Yashima no Hage-tanuki (屋島の禿狸) is a Bake-danuki (化け狸, Supernatural raccoon dog), who appears in the legends of Yashima, Takamatsu, Kagawa Prefecture. He is also called Tasaburō-tanuki (太三郎狸), Yashima no Hage, and Yashima no Kamuro (屋島の禿). He is counted as one of the "three famous tanuki of Japan", along with Danzaburou-danuki of Sado and Shibaemon-tanuki of Awaji. He is also famous due to his appearance in the Studio Ghibli animated movie, Heisei Tanuki Gassen Ponpoko.

==Legend==
In the past, there was a tanuki who was wounded by a fatal arrow shot, but was saved by Taira no Shigemori. To pay his debt of gratitude, the tanuki swore to protect the Taira clan. This wounded tanuki's descendant is said to be Yashima no Hage-tanuki.

After the Taira clan was ruined, Hage-tanuki became the protector deity of Yashima-ji, the 84th temple on the Shikoku 88-temple pilgrimage. His skill at transformation was called the best in Japan, and he achieved the rank of supreme commander of the tanuki in Shikoku. In times of extreme cold, 300 tanuki of his household would gather together, and he would show phantom magic to Minamoto no Yoshitsune's Yasō Tobi (八艘飛び) and Yumi Nagashi (弓流し), as happened during the Genpei War.

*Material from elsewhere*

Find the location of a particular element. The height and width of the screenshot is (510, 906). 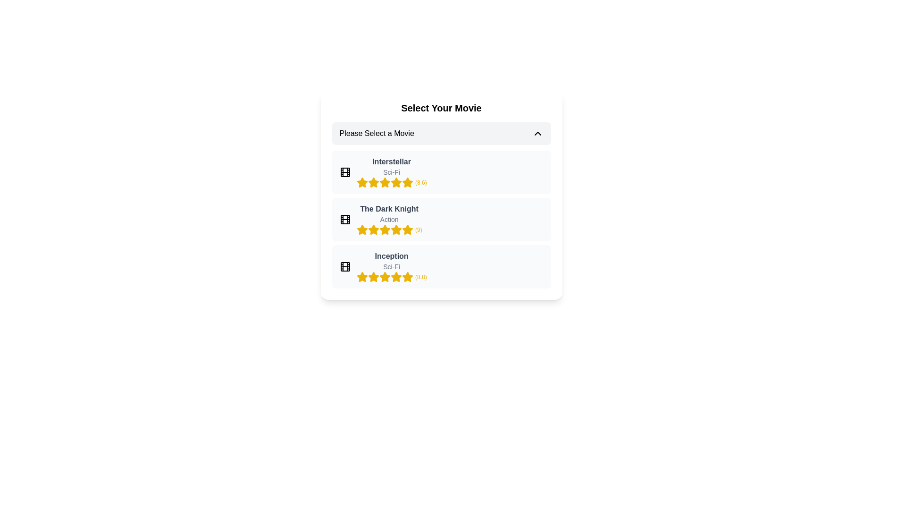

the yellow star icon representing a rating marker for 'The Dark Knight' movie entry, which is the last star in the sequence of five in the third row of the list is located at coordinates (407, 229).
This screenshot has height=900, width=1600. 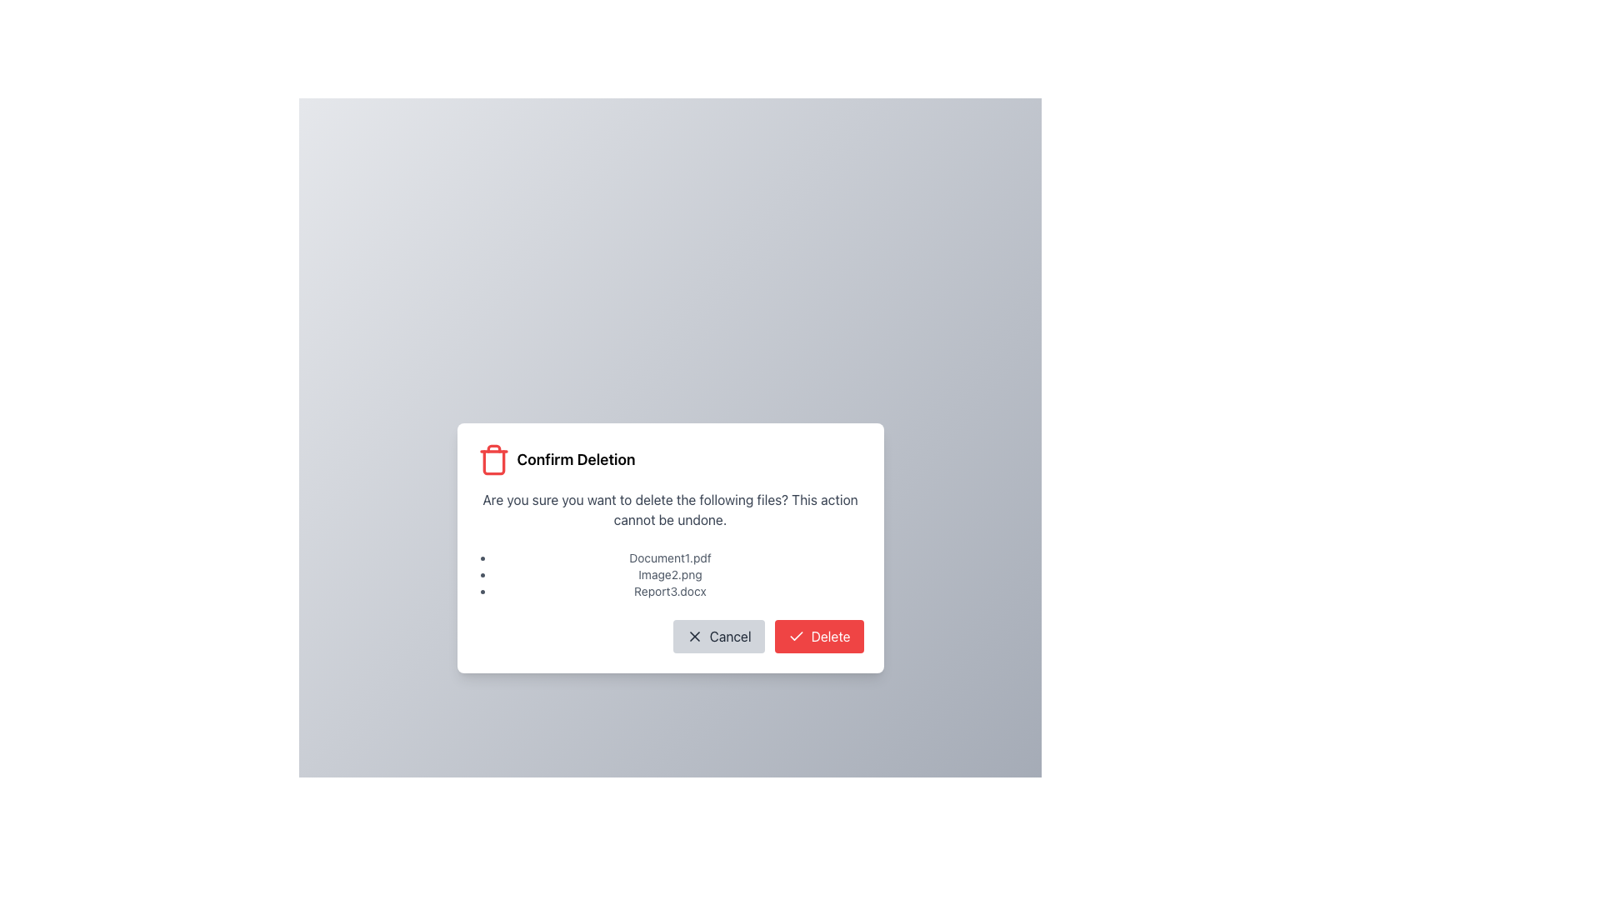 I want to click on the text label displaying 'Image2.png', which is the second item in a vertical list of three elements, positioned below 'Document1.pdf' and above 'Report3.docx', so click(x=670, y=574).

One story of Hage-tanuki's death is that he was shot and killed by a hunter. In another version, he died in a contest of disguises with Shibaemon-tanuki of Awaji.

According to the latter story, while the three famous tanuki were all boasting about how they were the best in Japan, Hage-tanuki embarked towards Awaji, and challenged Shibaemon-tanuki to a contest of disguises. On the day of the match, Shibaemon saw countless naval ships appearing at sea. While Shibaemon was still in a state of surprise, believing war had broken out, the boats disappeared, and Hage-tanuki appeared. The fleet had been Hage-tanuki's disguise, successfully tricking Shibaemon. In response to Hage-tanuki's boasts of victory, Shibaemon-tanuki said that he would disguise himself as the daimyōs royal procession. On the next day, a splendid procession appeared. Hage-tanuki praised Shibaemon in a loud voice, but was reprimanded by a soldier for his insolence and was killed by a spear; it had been the real Daimyo's procession. Shibaemon, who thought this unfortunate, courteously gave him a funeral service.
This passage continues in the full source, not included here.